De passage au siège social de l’Union des producteurs agricoles (UPA), mercredi à Longueuil, le chef bloquiste Yves-François Blanchet a dit croire que les agriculteurs québécois et canadiens «paient les frais d’une stupidité du gouvernement fédéral» dans la guerre commerciale avec la Chine.

Selon lui, le Canada aurait dû se «mêler de ses affaires» dans le dossier de l’arrestation de la directrice des finances de Huawei, Meng Wanzhou, et ne pas se plier à la demande des États-Unis de procéder à son arrestation en vue d’une extradition, mais puisqu’il a mis «le bras dans l’engrenage», le chef bloquiste dit espérer «que le gouvernement canadien est déjà en discussion avec la Chine sur cet enjeu-là. Je ne peux pas croire que chacun est assis sur sa petite chaise au bout de la table et qu’ils ne se parlent pas.»

Parallèlement, il a réitéré sa demande d’un programme de soutien aux producteurs de porc mis à mal par ce conflit, ajoutant par la suite les producteurs de soya, dont les représentants sont venus lui rappeler qu’ils étaient aussi affectés par la guerre commerciale.

De plus, il a rappelé aux producteurs réunis en Conseil général au siège de l’UPA que le Bloc entendait déposer un projet de loi pour interdire toute future brèche dans la gestion de l’offre à la suite de ce qu’il a qualifié des «trois trahisons consécutives de la part tant des libéraux que des conservateurs», qui ont cédé des parts de marché aux producteurs étrangers dans les trois ententes de libre-échange conclues avec l’Europe, l’Asie-Pacifique et les États-Unis.

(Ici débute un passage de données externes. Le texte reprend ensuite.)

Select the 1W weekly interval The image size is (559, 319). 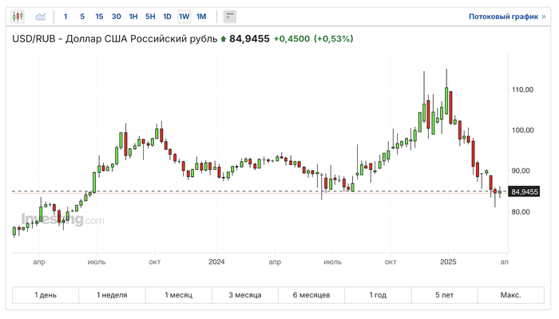click(184, 16)
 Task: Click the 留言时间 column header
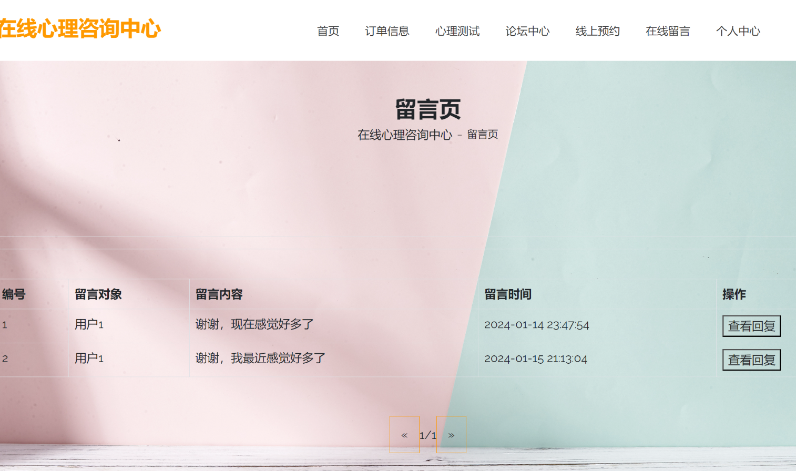coord(508,295)
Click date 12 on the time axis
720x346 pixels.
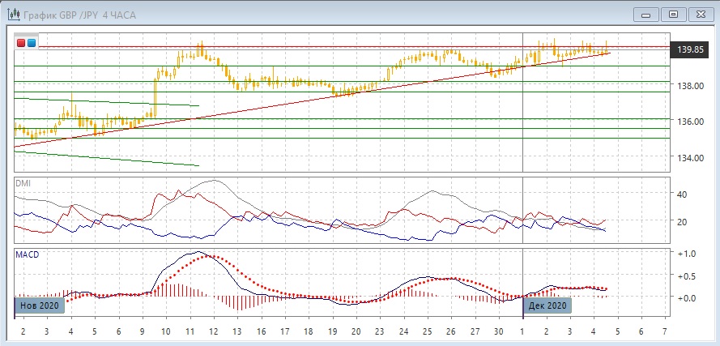coord(213,332)
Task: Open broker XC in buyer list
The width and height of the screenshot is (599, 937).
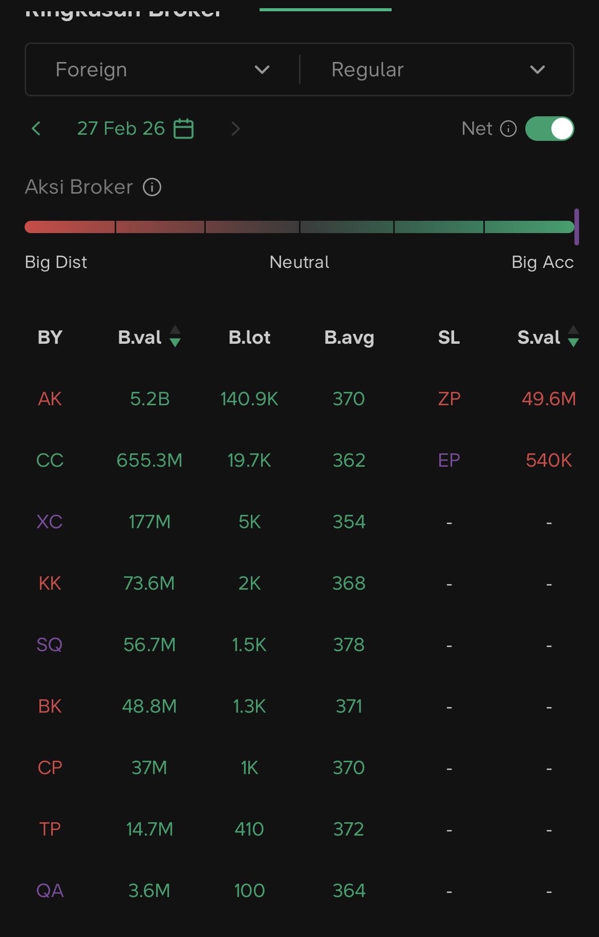Action: click(x=50, y=522)
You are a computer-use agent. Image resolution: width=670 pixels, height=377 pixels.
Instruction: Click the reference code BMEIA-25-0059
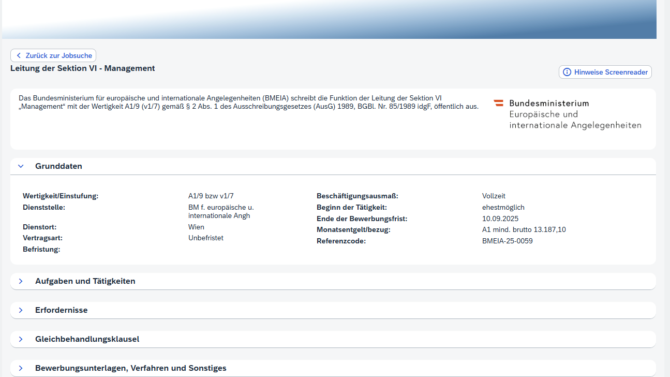click(x=507, y=241)
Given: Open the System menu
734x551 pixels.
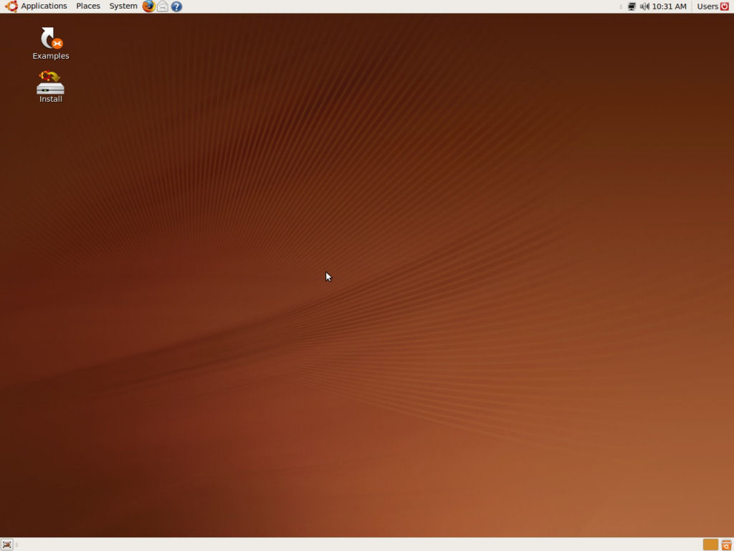Looking at the screenshot, I should 123,6.

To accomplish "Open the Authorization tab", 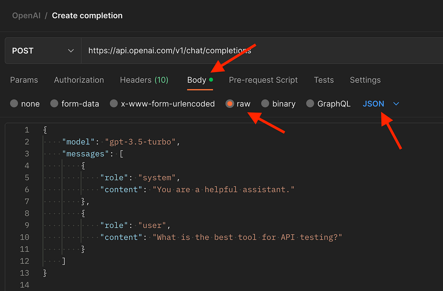I will [x=79, y=80].
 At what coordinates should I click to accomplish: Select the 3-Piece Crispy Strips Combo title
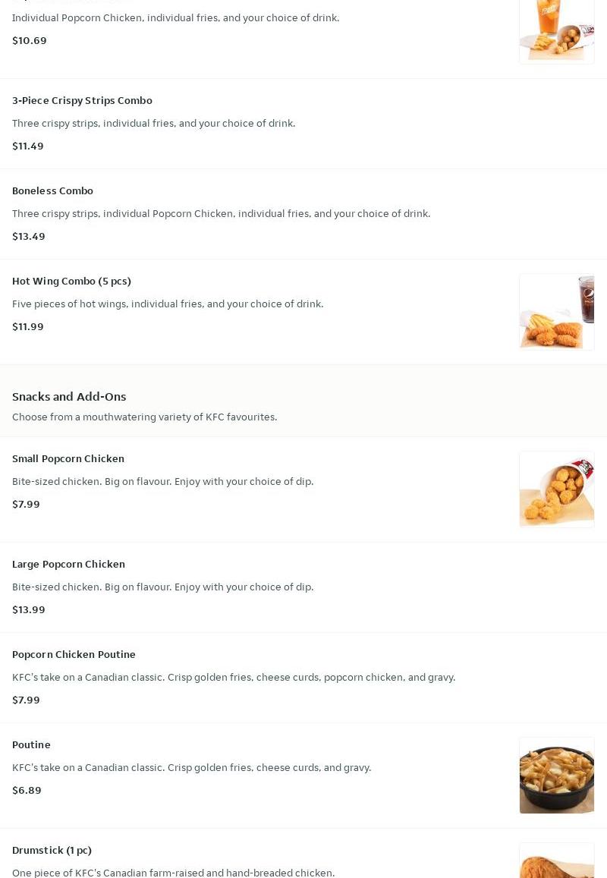pos(82,100)
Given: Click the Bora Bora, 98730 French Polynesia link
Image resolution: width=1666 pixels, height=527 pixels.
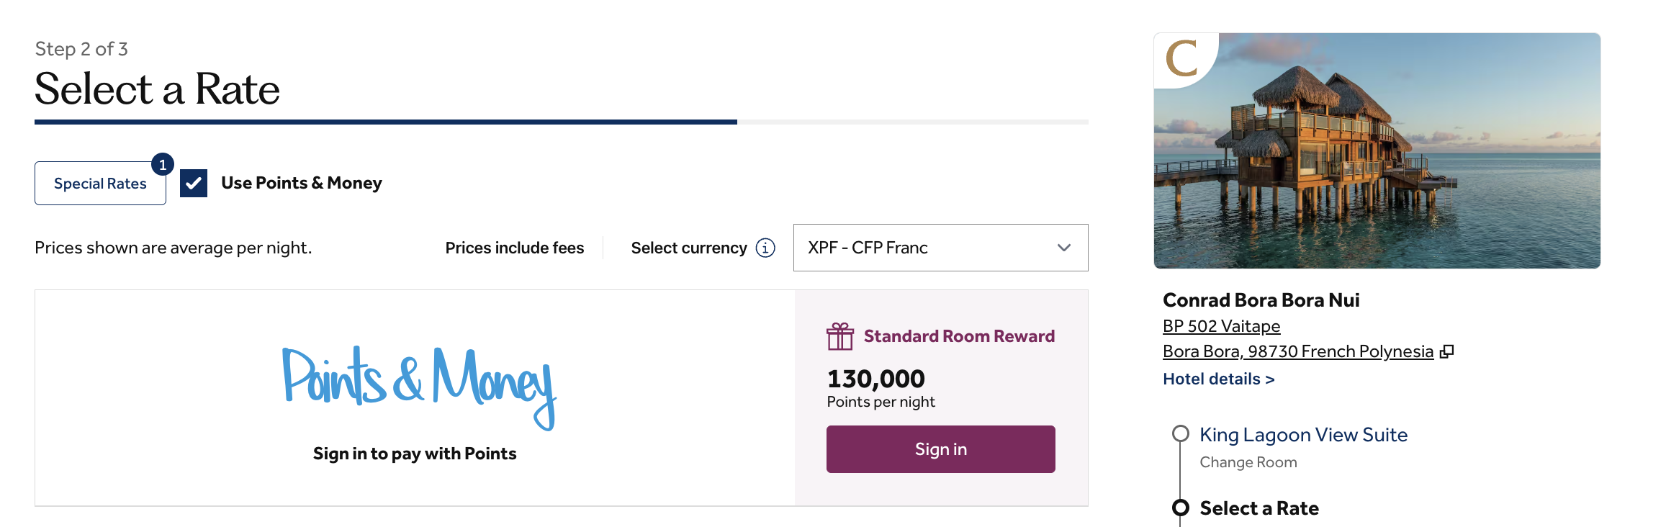Looking at the screenshot, I should coord(1297,351).

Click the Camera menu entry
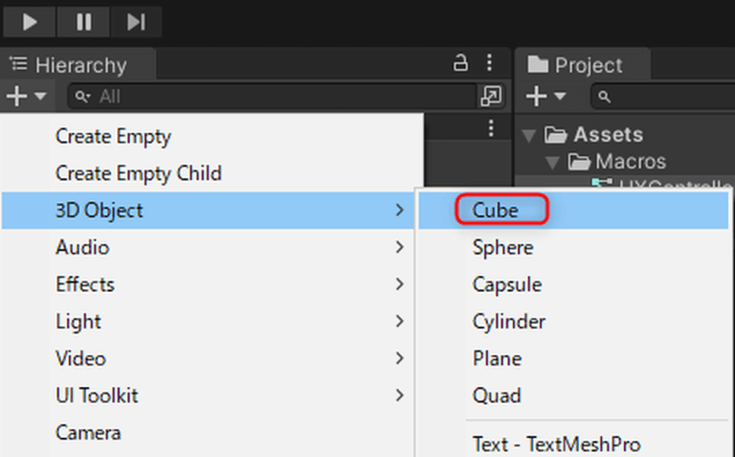click(88, 432)
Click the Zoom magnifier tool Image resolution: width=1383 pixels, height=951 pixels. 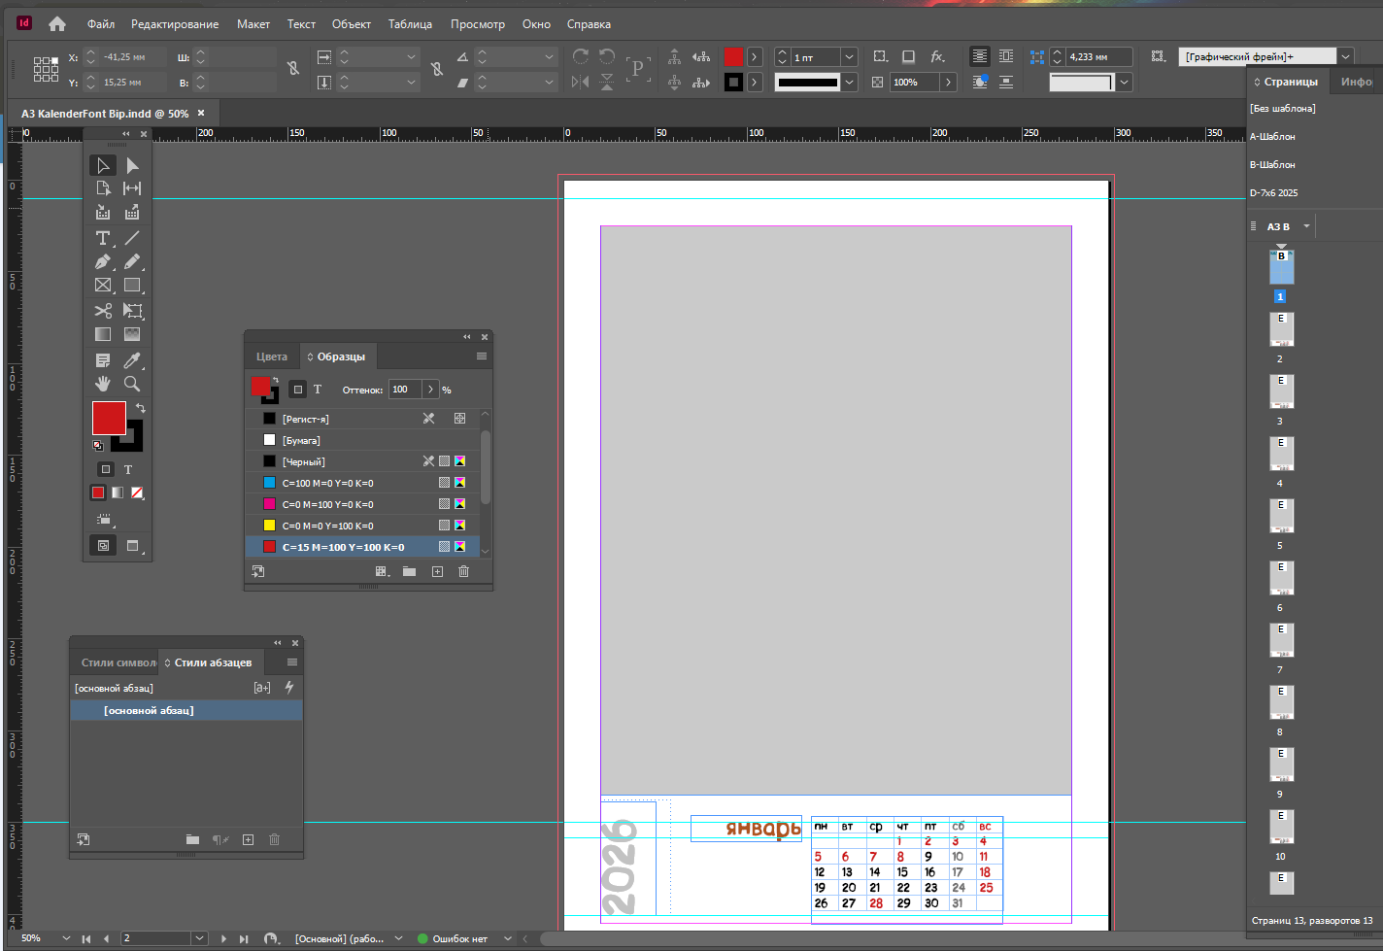(x=132, y=384)
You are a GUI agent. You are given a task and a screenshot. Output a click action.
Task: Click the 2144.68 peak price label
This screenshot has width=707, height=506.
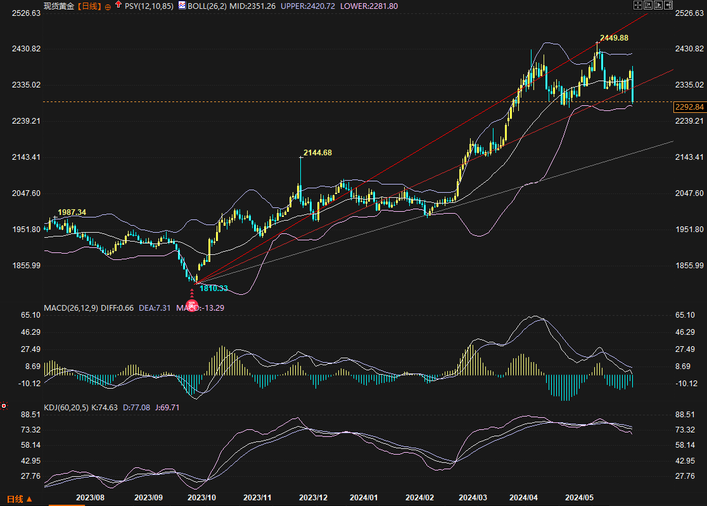(317, 153)
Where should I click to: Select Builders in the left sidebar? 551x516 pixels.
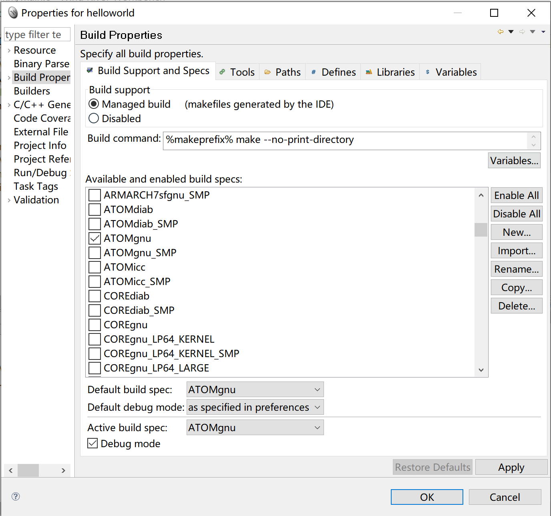32,91
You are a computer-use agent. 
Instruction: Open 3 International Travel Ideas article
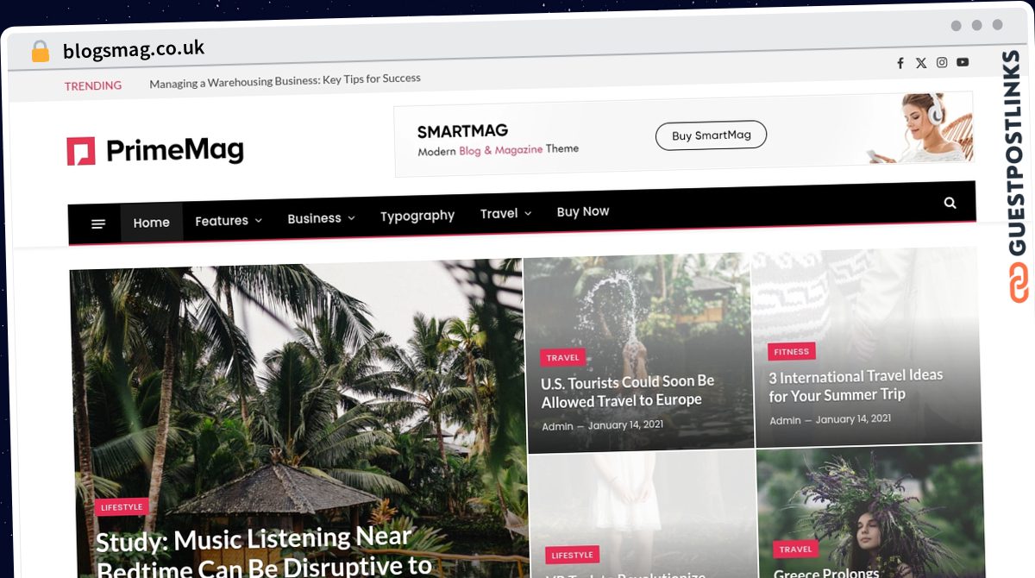[x=856, y=386]
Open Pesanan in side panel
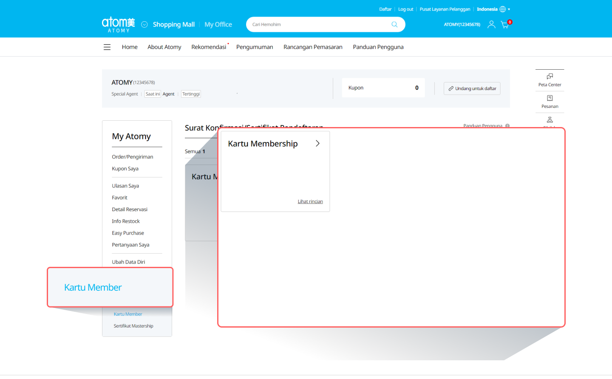 click(550, 102)
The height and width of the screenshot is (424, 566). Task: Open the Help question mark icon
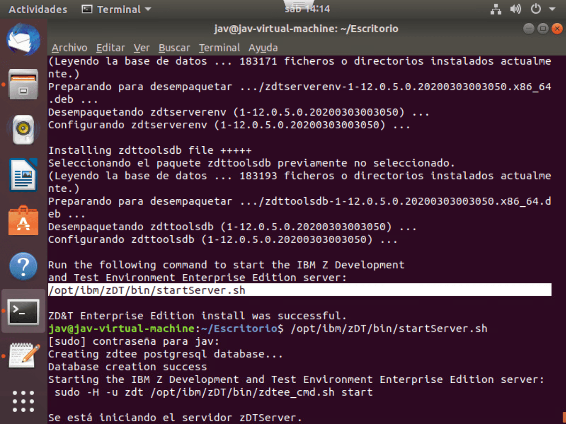[x=23, y=266]
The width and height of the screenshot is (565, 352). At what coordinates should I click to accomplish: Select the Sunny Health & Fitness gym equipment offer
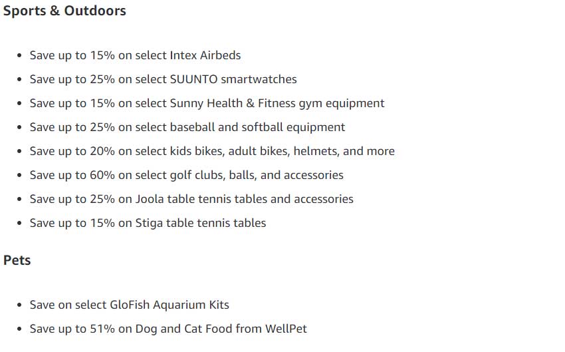point(207,104)
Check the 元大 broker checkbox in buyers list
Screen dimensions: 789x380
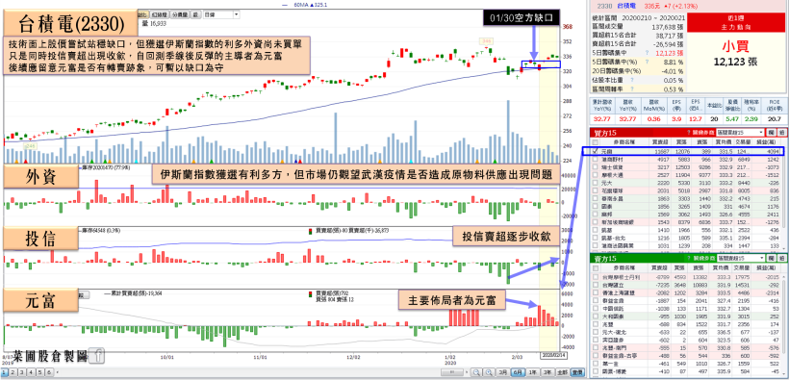596,183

Il faut sortir la gestion de l’offre des négociations commerciales pour éviter que ça devienne plus catastrophique encore.Yves-François Blanchet

Yves-François Blanchet a aussi détaillé des propositions visant à favoriser la relève agricole, à soutenir les «rénovations vertes», incluant une subvention pouvant atteindre 15 000 $ pour l’implantation de la géothermie dans le secteur agricole.

Sa proposition d’éliminer les pesticides tueurs d’abeilles, les néonicotinoïdes, en quatre ans avec un programme de 300 millions $ pour assurer la recherche et le soutien aux producteurs agricoles a été plutôt bien accueillie par le syndicat agricole.

«C’est sûr que ça prend de l’accompagnement auprès des producteurs, un transfert de connaissances, des recherches et des méthodes vérifiées et avérées qui sont adéquates pour remplacer les pesticides», a déclaré le président de l’UPA, Marcel Groleau, à l’issue de la rencontre, tout en martelant que le dossier de la guerre commerciale avec la Chine est présentement la priorité de ses membres.

«En 2018, le revenu net agricole a diminué de 63 pour cent au Canada, a expliqué M. Groleau. Les marchés ont été plus difficiles et les programmes de gestion des risques en agriculture qui ont été massivement coupés en 2013 n’ont pas été redressés depuis ce temps-là. Les programmes ne fonctionnent plus par rapport aux enjeux de marché ou de guerre commerciale que l’on vit.»

Enfin, la formation souverainiste fédérale réclame toujours le transfert au Québec de la gestion du programme de travailleurs étrangers temporaires, une demande qu’a également formulée le premier ministre François Legault à Ottawa.